== EXCERPTED DATA ==

•••••

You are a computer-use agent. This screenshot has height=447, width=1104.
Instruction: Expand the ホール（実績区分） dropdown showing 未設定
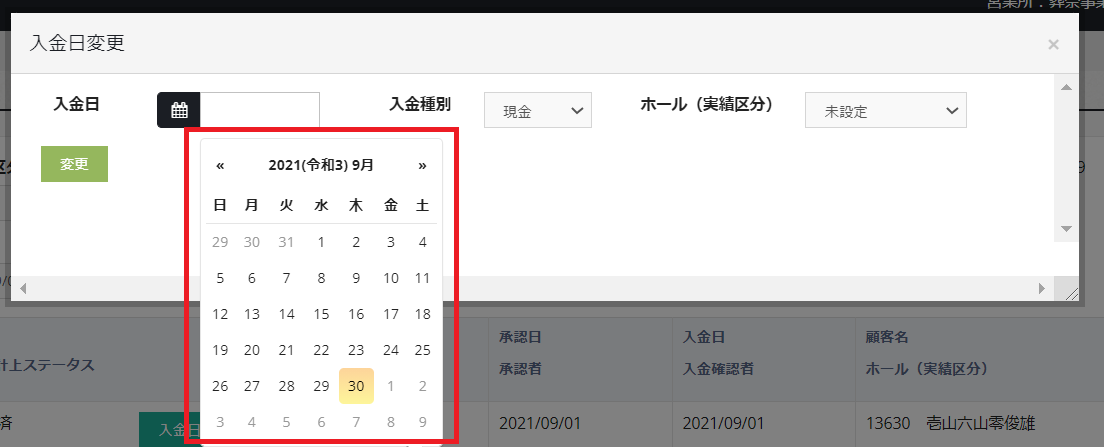click(x=885, y=111)
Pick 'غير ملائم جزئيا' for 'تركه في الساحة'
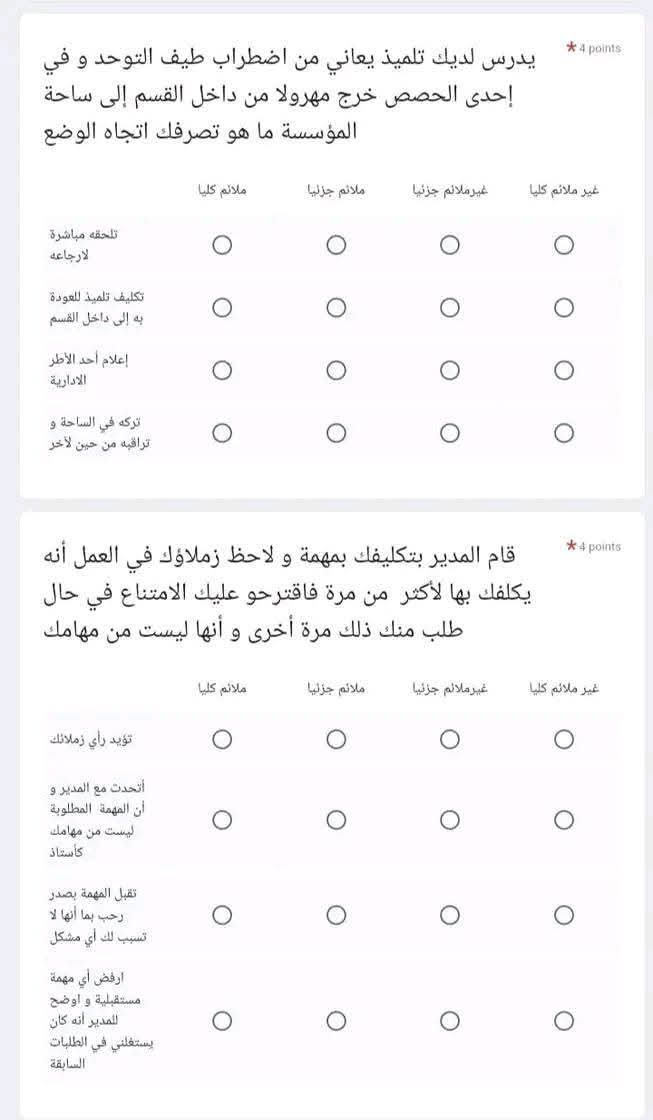Image resolution: width=653 pixels, height=1120 pixels. 450,433
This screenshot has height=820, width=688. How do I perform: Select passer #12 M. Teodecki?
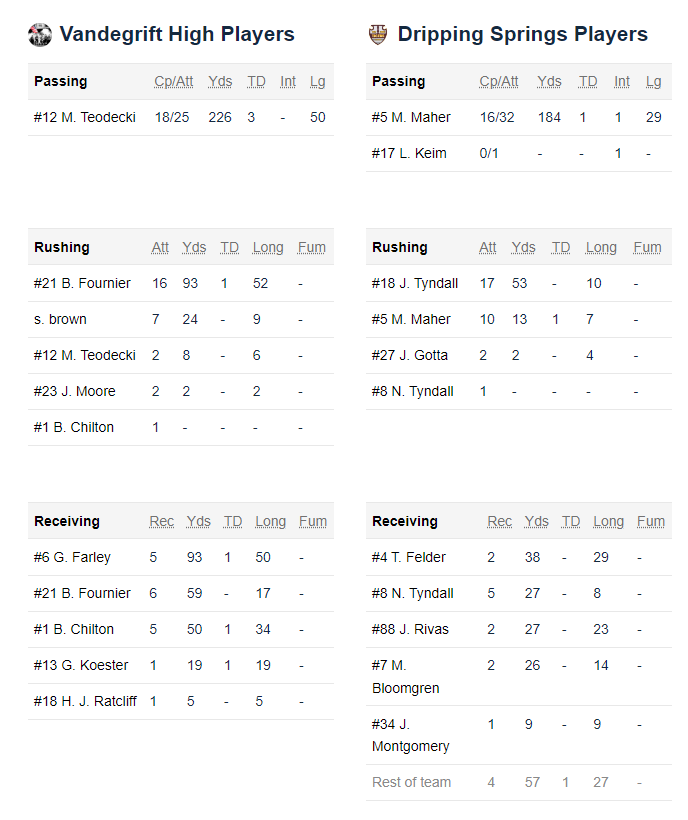coord(85,117)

•••••

== YOUR OBJECTIVE ==
Write out the records above again, putting "capture" wherever "screenshot" appears and keeping everything else the same. Leave the pictures out.

== TASK OUTPUT ==
You are a computer-use agent. This capture has height=447, width=1104.
Instruction: Expand the ホール（実績区分） dropdown showing 未設定
click(x=885, y=111)
Pick 'غير ملائم جزئيا' for 'تركه في الساحة'
Image resolution: width=653 pixels, height=1120 pixels. 450,433
This capture has height=820, width=688. How do I perform: Select passer #12 M. Teodecki?
coord(85,117)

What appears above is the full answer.